Ivette Estrada

Es nuestro todo lo que amamos: paisajes, experiencias y personas. Nuestros son los momentos resguardados en la memoria, las canciones y poemas con las que nos identificamos, las historias que entretejemos en el día a día. Son nuestras todas las primaveras, anécdotas y victorias.

No se requiere un título de propiedad para poseer la luz, el venturoso paso de las hojas ni la sabiduría esparcida en el mundo como registro akáshico.
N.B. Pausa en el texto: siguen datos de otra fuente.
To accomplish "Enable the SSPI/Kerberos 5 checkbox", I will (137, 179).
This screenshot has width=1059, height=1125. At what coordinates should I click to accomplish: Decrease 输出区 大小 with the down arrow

Nuestra es la historia que vivimos y que cada día rescribimos para volverla más benigna y dulce, para que los desazones no opaquen las horas y para que el corazón, caja del inconsciente, no se quiebre para siempre.

Y aquí aparece la disyuntiva milenaria: ¿qué es real y qué es aquello que sólo imaginamos? Ambos son verdad. Uno está en el mundo tridimensional-material que vivimos, pero los pensamientos, sentimientos, y emociones, todo lo que conforma la psiquis, también es parte de la verdad.

¿Inaudito? No. El cerebro no suele discriminar entre fantasía/imaginación y realidad o acontecimiento actual. El añoso anuncio de “recordar es volver a vivir” ejemplifica esto y adquiere un nuevo sentido la sentencia de Walt Disney: el preludio para volver algo real es imaginar.

Así, todos somos creadores de ángeles y seres fantásticos, hadas, duendes, monstruos o quimeras. ¿De qué queremos que se llene el mundo? Y en este punto focalizamos la percepción como inicio de creación: ¿qué vemos en los otros, a qué le prestamos atención? Eso es lo que reproduciremos en nuestro entorno, esa es la principal criba de lo que llenará nuestra vida.

Ahora, lo que nos tocó vivir no es algo definitivo: siempre se puede cambiar. El cese de un trabajo, por ejemplo, para algunos representa una afrenta insuperable que mina su autoconcepto, lo más valioso que cada uno de nosotros posee. Sin embargo, si se mira como la oportunidad de acceder a algo mejor lo será: el universo cumple nuestras convicciones más arraigadas.

Asimismo, la narrativa de nuestra vida puede reescribirse. Siempre vivimos en una hoja en blanco, llena de posibilidades infinitas.  El punto de partida es qué percepción tenemos y, con base en ello, generaremos las escenas para llenar nuestro espacio mental y vivencial de seres mágicos, dulces, considerados y honrados.

Esto es crucial también para perdonar las propias omisiones y la de los seres que están en nuestro entorno. Aquí todo funciona como bumerang: el cariño y comprensión que le damos a otros se revertirá para nosotros.

Sin embargo, hay quien es inflexible con sus errores y fallas. Intolerante consigo, autocrítico implacable. No es fortuito que lo sea también con los otros. Todos somos espejos. Y la bonhomía debe iniciar con uno mismo: propietario del sol y heredero de la luz.